EXERCISE: Copy each line from the data that has the word "agent" in it.

Pixel coordinate grounding data
++++++++++
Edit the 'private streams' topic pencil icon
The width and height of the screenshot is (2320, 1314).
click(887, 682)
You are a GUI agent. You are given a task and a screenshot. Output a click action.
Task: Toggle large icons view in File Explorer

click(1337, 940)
++++++++++
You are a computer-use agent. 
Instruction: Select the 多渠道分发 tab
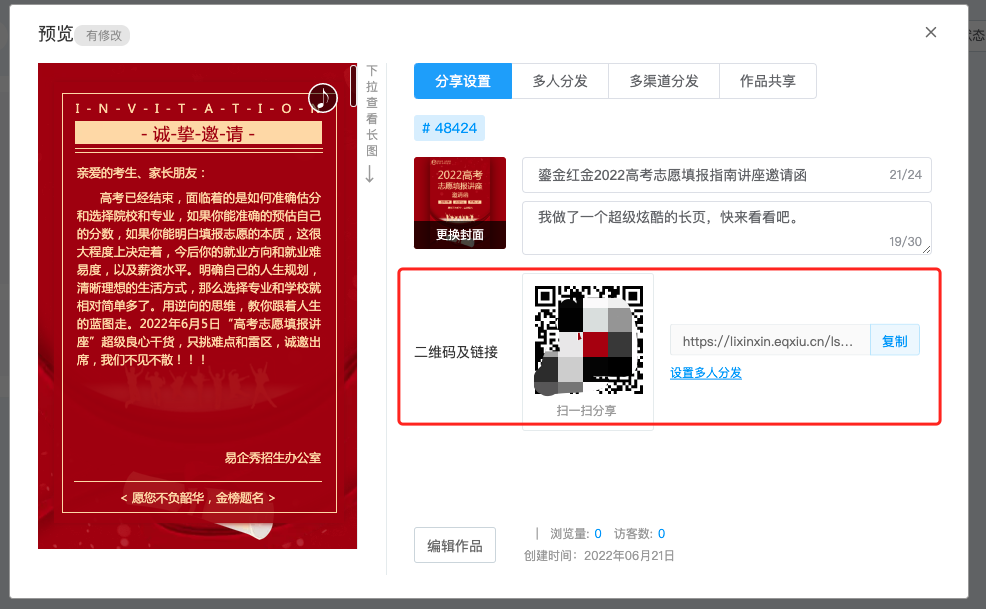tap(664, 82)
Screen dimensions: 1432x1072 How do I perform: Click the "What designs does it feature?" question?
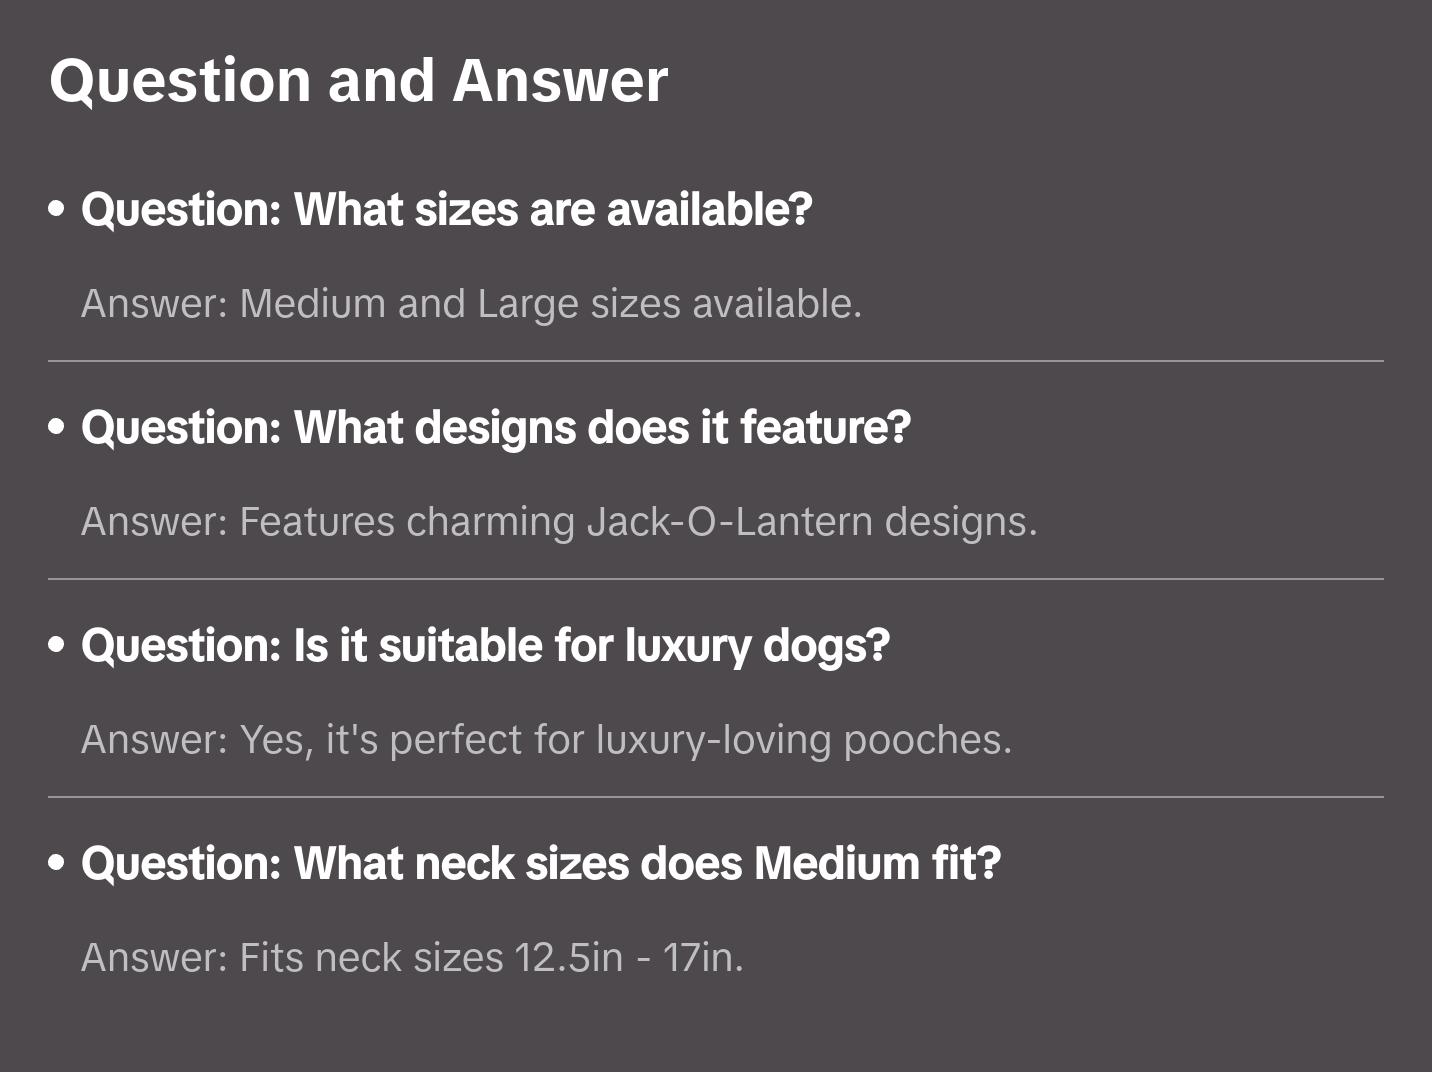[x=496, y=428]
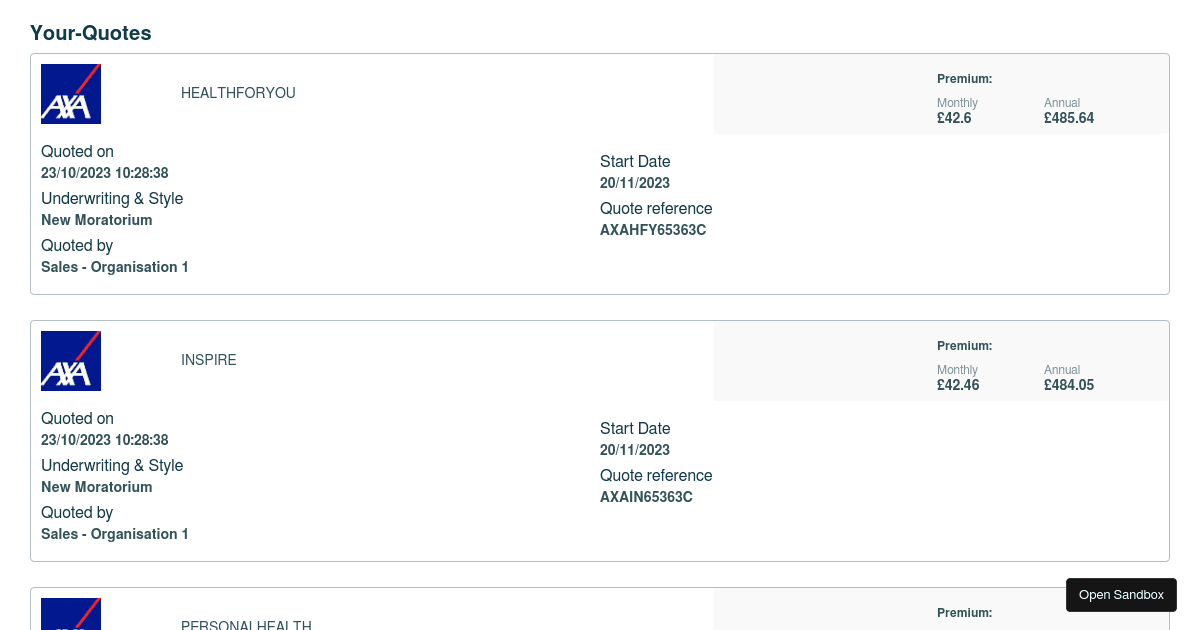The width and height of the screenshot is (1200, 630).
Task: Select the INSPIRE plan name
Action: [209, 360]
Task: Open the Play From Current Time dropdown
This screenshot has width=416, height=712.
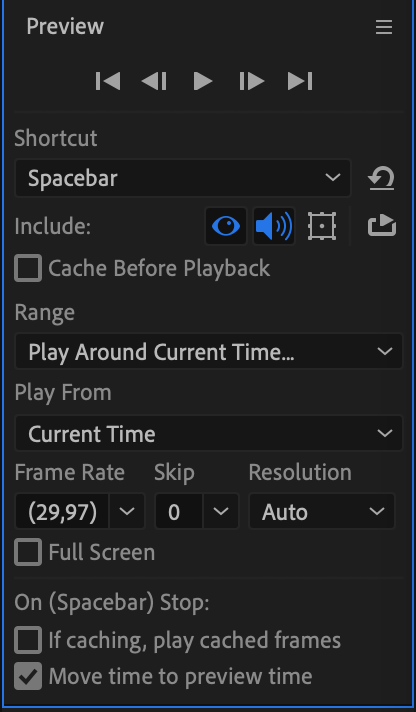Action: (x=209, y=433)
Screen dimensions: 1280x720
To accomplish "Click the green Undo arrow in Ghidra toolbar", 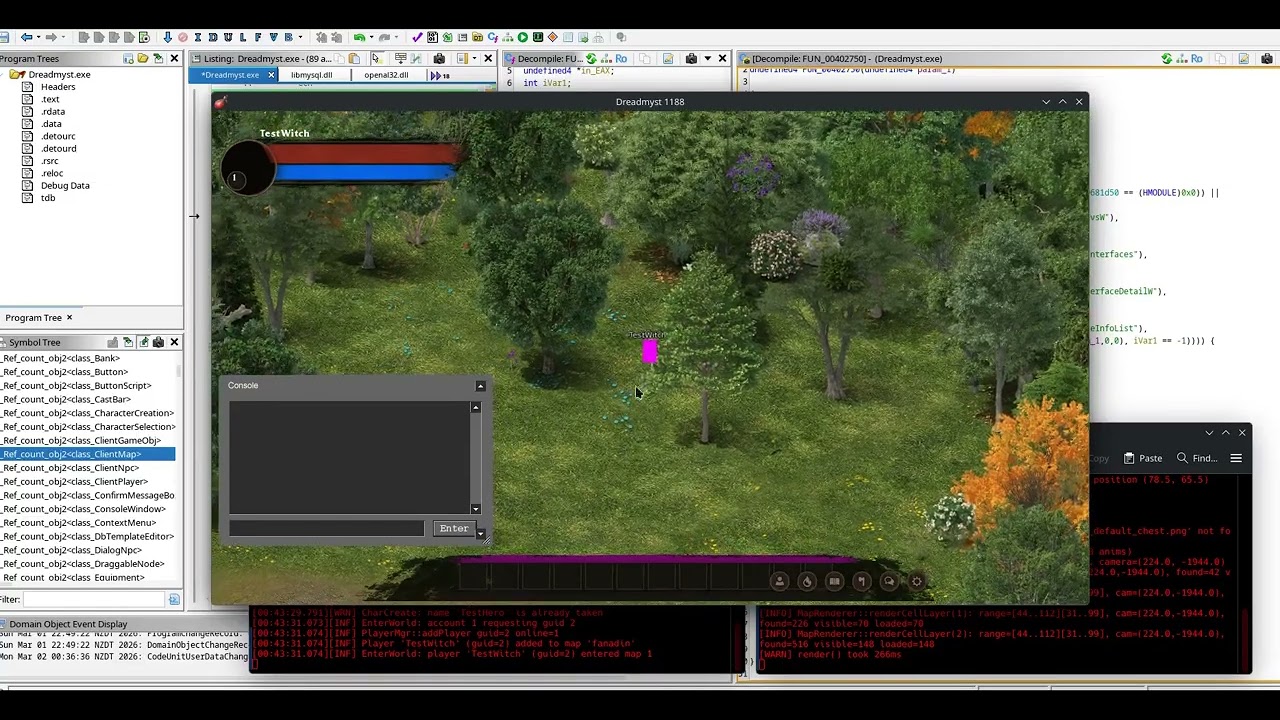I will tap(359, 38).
++++++++++
YOUR RESPONSE:
You are a GUI agent. You are given a task and a screenshot. Output a click action.
You are a computer-use agent. 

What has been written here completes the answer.